## Short task
Copy out the records word for word, from the start through the line that contains "Check the 'Vêtements'", including that line.

## Source records
━━━━━━━━━━━━━━━━━━━━
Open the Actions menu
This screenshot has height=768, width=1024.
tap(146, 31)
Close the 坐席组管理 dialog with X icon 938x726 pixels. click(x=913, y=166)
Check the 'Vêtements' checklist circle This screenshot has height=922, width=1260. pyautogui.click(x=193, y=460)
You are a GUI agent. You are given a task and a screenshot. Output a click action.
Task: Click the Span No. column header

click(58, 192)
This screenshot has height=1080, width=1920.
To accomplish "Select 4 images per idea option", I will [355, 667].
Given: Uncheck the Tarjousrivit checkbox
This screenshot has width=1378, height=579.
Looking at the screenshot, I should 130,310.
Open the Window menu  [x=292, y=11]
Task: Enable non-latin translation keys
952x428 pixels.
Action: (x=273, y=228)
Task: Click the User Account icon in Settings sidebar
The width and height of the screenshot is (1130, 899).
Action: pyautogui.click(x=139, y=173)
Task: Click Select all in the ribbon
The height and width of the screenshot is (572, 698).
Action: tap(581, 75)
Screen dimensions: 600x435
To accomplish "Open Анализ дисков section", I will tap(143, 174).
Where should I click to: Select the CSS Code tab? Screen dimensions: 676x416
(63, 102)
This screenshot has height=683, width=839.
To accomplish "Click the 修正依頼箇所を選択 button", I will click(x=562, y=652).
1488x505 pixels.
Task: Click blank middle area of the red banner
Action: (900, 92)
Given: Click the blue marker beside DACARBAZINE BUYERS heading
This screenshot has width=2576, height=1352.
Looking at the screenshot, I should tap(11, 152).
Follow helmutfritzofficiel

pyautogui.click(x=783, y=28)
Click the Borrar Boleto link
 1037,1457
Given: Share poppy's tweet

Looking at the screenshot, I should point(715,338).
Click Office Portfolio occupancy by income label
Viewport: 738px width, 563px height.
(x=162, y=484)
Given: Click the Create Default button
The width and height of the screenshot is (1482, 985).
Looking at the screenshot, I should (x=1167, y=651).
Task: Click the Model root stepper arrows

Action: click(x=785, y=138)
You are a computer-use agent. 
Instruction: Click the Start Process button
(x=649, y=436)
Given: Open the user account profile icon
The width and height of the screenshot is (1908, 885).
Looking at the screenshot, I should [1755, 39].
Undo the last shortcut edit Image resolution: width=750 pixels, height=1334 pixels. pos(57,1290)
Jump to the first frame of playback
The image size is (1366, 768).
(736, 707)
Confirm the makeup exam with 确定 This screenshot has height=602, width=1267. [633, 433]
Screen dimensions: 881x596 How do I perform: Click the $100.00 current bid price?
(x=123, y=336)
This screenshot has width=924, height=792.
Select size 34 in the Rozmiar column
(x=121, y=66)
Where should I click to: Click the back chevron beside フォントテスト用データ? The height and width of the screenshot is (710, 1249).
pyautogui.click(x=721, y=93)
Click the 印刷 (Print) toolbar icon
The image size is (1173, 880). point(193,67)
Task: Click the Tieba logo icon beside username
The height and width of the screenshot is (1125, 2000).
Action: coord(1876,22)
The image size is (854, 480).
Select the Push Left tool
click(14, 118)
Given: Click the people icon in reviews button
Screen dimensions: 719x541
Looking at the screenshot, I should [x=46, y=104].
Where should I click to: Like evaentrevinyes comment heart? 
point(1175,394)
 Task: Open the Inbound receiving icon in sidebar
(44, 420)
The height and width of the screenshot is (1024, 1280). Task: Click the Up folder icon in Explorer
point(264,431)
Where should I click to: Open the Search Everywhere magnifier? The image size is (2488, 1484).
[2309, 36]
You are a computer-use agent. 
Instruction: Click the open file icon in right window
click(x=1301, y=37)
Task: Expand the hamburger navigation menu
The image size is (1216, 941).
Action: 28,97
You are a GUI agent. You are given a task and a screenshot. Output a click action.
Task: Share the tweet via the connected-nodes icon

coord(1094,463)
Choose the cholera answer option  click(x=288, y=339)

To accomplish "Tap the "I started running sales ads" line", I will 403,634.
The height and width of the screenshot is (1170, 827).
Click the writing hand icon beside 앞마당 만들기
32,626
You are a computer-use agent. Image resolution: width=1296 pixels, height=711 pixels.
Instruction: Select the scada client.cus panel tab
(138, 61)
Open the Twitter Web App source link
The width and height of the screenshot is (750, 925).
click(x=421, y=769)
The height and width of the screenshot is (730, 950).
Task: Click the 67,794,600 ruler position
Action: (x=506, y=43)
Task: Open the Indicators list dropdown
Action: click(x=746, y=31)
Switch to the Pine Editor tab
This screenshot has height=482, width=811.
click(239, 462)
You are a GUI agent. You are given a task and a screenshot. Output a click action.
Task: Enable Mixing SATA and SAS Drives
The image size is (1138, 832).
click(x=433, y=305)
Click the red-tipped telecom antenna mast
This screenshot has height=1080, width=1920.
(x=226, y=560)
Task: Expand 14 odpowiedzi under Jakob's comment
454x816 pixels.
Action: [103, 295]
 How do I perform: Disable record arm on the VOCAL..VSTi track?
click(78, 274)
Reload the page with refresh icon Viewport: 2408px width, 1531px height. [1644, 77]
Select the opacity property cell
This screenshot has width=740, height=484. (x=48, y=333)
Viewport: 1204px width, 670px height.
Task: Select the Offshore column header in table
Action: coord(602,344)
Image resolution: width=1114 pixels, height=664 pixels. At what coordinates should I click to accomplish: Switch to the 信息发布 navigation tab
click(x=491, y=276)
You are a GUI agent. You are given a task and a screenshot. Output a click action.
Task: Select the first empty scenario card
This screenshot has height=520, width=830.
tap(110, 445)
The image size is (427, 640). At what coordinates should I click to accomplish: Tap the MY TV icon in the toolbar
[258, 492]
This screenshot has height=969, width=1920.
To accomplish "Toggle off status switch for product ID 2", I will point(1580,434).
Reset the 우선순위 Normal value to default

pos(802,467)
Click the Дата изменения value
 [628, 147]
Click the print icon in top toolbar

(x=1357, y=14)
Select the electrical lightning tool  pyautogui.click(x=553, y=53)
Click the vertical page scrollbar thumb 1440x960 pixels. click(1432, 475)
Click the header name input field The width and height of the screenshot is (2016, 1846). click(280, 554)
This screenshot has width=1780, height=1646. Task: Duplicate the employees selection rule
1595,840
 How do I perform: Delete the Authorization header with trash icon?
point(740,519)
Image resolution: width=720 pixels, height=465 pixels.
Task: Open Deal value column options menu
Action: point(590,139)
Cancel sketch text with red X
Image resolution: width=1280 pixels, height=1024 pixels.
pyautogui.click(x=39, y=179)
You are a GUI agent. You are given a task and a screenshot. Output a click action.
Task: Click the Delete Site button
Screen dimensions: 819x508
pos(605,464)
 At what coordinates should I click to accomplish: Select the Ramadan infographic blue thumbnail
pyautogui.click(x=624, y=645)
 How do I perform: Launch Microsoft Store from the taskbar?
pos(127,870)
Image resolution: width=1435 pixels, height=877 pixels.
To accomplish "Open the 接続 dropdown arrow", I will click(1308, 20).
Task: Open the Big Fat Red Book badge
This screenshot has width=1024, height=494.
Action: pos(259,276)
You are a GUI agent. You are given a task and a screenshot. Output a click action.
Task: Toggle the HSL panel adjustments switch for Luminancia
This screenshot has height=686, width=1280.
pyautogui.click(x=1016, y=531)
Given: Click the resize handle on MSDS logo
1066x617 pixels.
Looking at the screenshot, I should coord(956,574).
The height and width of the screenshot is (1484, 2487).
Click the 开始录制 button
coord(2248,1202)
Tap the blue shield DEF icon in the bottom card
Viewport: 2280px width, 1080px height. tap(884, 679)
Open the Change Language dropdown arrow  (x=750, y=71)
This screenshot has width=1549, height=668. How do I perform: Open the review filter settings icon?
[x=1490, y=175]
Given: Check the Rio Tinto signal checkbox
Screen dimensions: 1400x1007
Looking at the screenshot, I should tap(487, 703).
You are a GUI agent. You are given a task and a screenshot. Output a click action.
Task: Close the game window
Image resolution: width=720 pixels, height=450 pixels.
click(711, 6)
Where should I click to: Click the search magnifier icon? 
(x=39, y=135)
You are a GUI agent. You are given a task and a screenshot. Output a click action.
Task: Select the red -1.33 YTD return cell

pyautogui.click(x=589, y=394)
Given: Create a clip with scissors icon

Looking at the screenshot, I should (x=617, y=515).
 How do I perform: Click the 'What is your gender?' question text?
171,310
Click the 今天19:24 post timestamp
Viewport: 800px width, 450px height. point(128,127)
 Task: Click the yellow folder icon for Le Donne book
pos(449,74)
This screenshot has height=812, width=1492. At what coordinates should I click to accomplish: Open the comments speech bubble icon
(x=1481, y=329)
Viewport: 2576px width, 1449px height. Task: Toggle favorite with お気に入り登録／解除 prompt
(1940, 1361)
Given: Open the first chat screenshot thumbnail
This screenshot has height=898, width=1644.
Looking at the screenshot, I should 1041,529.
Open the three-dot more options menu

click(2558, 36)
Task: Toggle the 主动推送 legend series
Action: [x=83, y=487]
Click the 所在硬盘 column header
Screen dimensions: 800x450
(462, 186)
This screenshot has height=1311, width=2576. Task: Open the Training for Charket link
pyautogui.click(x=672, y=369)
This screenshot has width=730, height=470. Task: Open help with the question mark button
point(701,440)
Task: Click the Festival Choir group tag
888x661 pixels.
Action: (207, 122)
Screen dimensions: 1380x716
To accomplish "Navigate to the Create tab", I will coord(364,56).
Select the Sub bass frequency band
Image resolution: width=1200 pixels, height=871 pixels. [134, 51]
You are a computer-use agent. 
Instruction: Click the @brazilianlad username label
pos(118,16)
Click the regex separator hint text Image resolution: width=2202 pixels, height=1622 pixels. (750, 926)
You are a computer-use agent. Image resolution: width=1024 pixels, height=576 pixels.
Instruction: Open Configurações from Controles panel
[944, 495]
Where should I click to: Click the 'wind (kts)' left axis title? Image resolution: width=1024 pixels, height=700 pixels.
━━━━━━━━━━━━━━━━━━━━
## Output for this task
Open the Actions menu
This screenshot has height=768, width=1024.
tap(146, 31)
Close the 坐席组管理 dialog with X icon 938x726 pixels. click(x=913, y=166)
Check the 'Vêtements' checklist circle This screenshot has height=922, width=1260. pyautogui.click(x=193, y=460)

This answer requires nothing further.